OSWorld Benchmark Adapter

QitOS now separates three layers clearly:
  • framework: DesktopEnv, ActionSpace, EnvironmentAdapter, qita visual debugging
  • benchmark: qitos.benchmark.osworld
  • recipe: qitos.recipes.desktop.osworld_starter
That means osworld is no longer implied by the desktop-starter benchmark name.

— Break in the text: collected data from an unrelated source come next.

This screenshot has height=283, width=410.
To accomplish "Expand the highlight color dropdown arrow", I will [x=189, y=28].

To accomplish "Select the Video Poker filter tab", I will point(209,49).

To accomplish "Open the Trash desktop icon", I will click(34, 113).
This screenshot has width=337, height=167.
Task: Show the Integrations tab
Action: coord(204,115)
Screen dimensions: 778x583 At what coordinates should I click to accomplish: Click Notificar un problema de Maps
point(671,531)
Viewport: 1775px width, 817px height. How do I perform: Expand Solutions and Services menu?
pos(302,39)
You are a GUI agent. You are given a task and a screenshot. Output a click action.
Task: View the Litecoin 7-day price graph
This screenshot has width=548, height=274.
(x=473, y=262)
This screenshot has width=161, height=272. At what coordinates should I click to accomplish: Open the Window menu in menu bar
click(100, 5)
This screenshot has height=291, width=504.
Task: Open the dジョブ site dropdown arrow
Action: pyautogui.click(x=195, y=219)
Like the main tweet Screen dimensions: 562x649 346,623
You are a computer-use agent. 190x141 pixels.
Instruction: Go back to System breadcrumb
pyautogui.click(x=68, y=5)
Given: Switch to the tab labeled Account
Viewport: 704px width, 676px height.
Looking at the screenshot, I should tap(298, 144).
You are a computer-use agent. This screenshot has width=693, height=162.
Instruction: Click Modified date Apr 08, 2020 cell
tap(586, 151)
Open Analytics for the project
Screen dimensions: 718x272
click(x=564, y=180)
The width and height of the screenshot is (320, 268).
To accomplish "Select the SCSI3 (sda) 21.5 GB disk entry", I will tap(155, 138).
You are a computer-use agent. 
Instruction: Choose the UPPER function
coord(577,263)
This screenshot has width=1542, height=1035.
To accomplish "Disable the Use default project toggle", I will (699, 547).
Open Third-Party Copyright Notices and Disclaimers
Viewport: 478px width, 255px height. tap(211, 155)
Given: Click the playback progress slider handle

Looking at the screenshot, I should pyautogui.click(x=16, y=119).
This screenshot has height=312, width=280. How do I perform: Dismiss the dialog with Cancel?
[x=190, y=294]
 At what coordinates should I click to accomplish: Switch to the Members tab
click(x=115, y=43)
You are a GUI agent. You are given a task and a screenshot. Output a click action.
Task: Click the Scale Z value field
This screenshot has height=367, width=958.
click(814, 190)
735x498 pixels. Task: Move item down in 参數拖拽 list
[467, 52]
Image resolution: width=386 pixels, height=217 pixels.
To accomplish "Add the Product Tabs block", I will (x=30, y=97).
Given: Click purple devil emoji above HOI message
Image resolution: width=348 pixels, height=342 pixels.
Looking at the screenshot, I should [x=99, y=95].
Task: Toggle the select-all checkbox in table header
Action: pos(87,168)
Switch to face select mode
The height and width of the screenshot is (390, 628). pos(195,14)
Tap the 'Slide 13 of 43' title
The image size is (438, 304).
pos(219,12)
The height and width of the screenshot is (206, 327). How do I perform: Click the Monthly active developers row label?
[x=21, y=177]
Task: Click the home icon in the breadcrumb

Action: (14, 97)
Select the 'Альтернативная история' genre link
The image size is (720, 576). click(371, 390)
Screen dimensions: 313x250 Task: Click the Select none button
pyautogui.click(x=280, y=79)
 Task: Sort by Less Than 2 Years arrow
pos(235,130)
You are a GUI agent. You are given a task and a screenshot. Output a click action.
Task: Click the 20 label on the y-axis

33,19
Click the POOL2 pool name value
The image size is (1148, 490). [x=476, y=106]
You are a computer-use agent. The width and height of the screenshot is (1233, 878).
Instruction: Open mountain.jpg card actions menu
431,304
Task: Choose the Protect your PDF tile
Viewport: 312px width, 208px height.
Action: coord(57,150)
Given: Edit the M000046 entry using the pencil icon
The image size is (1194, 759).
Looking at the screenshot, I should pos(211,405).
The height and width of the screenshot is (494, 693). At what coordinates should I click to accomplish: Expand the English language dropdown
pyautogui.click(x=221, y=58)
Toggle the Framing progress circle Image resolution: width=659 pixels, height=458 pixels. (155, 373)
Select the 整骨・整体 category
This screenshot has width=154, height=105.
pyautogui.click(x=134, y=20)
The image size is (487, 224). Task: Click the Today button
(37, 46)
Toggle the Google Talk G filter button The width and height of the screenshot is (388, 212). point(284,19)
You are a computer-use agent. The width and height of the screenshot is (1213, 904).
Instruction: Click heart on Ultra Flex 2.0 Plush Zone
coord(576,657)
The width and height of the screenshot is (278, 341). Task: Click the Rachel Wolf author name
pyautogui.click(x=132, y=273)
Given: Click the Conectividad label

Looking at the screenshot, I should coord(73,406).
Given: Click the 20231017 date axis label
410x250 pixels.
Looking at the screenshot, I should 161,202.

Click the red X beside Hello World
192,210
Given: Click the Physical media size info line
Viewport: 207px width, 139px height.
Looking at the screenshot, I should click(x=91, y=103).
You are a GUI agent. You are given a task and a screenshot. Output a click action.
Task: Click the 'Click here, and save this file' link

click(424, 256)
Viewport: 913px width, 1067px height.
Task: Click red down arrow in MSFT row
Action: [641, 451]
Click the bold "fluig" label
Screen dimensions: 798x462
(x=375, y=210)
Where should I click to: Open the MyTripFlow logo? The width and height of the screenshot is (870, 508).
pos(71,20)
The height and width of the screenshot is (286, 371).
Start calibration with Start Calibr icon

What lives in qitos.benchmark.osworld

The OSWorld benchmark family owns benchmark-relevant concerns:
  • dataset loading from test_all.json and domain/example JSON files
  • sample identity and benchmark metadata normalization
  • benchmark runtime prepare/finalize hooks
  • OSWorld-specific setup / postconfig lifecycle
  • evaluator bridge to upstream reference metrics/getters
  • scorer output and benchmark-native runtime artifacts
These pieces should not be pushed into qitos/core or the generic desktop environment.

What does not live here

These remain framework-level:
  • provider-neutral GUI action vocabulary
  • DesktopEnv
  • multimodal observation contracts
  • qita screenshot timeline / replay / overlay
  • family preset ownership of protocol/parser/native tool calling

Canonical usage

The starter benchmark remains:
qit bench run \
  --benchmark desktop-starter \
  --split starter \
  --strategy desktop_smoke \
  --output ./artifacts/desktop-starter.jsonl
The real benchmark family is now a separate path:
qit bench run \
  --benchmark osworld \
  --split test \
  --root /path/to/OSWorld/evaluation_examples \
  --strategy osworld_baseline \
  --model-family qwen \
  --model-name qwen-plus \
  --output ./artifacts/osworld.jsonl
desktop is still accepted as a compatibility alias for desktop-starter, but desktop-starter is now the canonical benchmark name.

Current expectation

osworld is now an official benchmark family in QitOS, but it should still be understood as a benchmark adapter layer, not as a claim that every desktop runtime detail has reached full OSWorld parity.